“My team is very technically skilled, but at the same time, they are all business savvy and can effectively communicate with customers. That’s a pretty rare combination.”
Alexey Myakov was the co-founder and CEO of Itseez, a computer vision company in Russia. In 2016, Intel purchased the company and brought Alexey on board as part of Intel Russia. His journey from startup CEO to Intel team leader has given him a unique perspective on his work. Recently, we asked him to share a bit more about himself and the exciting projects he’s leading at Intel.
What do you do at Intel now?
About a year and a half ago, I was asked to create a customer enablement team in our Internet of Things Group. We called it OpenVINO™ Customer Scale Team. Our goal is to work with customers in healthcare, retail, the industrial sector and to encourage them to embrace OpenVINO™, along with the new and existing Intel hardware targets. Our team consists of 20 people globally: three in China, three in Russia, about ten in the U.S., plus a few interns—and we keep growing.
How do customers use Intel products in the real world?
A recent example out of China was Hisense, a company working on computer aided surgery (CAS). This system takes CT scans of the patient’s body and uses them to digitally reconstruct the organs. Then, it lays those reconstructed organs over the shape of the body. The surgeon looks at this overlay to plan the surgery. This type of organ detection is done by deep learning networks. It’s our job to guarantee that the speed of running, or the inference of the deep learning network on our Intel hardware is sufficient for the customer, which we did. This is why our customers choose Intel hardware and Intel software for their solution.
What makes your team successful?
They’re all crazy smart. It’s very easy to work with the team. They all know what needs to be done. They are very technically skilled, but at the same time, they are all business savvy and can effectively communicate with customers. That’s a pretty rare combination. Sometimes I lead and advise them on how we can improve, but I never micro-manage people. This is how my team is unique.
Why did you stay with Intel when your company was purchased?
Because of people. I wanted the team to reach their goals. And I think I have good experience to share. I’ve been working with the customers since 2003. It’s been a long and interesting journey, more than 17 years working with hundreds and hundreds of different customers. That’s what I teach my team. Every one of the people on the team are much smarter than me from a technical standpoint, but I can add value when it comes to interactions with customers. Together, we make an amazing team. My knowledge of how to win deals and how to win customers together with the depth of their technical knowledge is a powerful combination. We are a small team but we have a large impact at Intel.
Which of Intel’s benefits appeal to you?
I have never been managed in my entire life. I have always been led. And I apply the same leadership style with my team. My Intel bosses respect my independence and allow me to work with the utmost flexibility. We discuss the goals or objectives, but I choose the path that will allow me to achieve them. A father of four kids, I work at my own pace; sometimes at home, sometimes while travelling, sometimes from the other side of the world. We are intellectual workers and need not be at our desks from nine to five. At Intel, we are allowed to work at our own pace and build our life around our professional responsibilities. That’s the part I love.

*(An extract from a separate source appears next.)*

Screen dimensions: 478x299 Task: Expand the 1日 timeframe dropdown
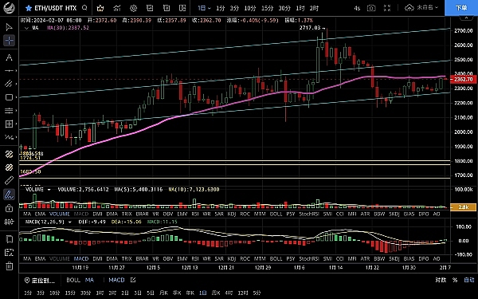click(204, 8)
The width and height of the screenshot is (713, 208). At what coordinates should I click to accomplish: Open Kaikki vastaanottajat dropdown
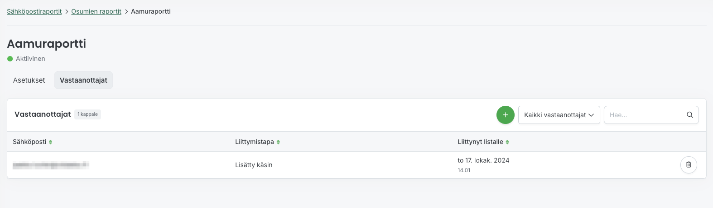[555, 115]
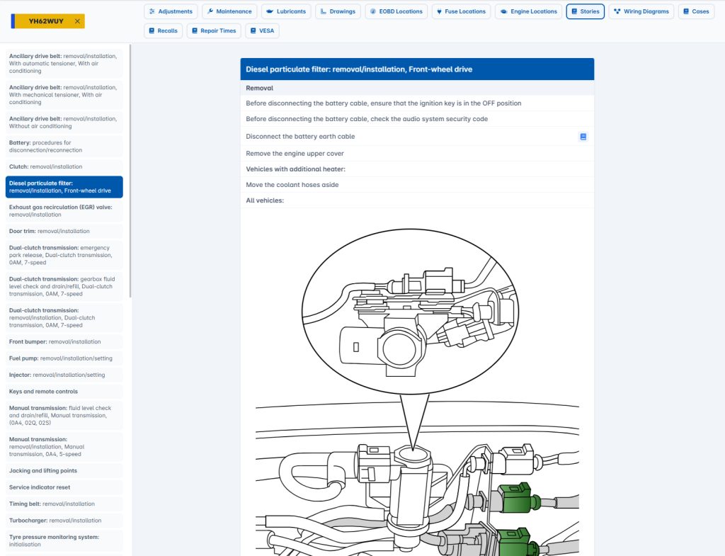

What skills and experience do you need to start working at Intel?
Attitude is very important. You need to be energetic and willing to go above and beyond. In my experience, that’s key to the mindset of people who are very good at working with customers. In our team, it’s important to be technically knowledgeable, as well as easy going and approachable. Strong skills in relation to coding and a desire to learn and have fun are what we look for in new team members.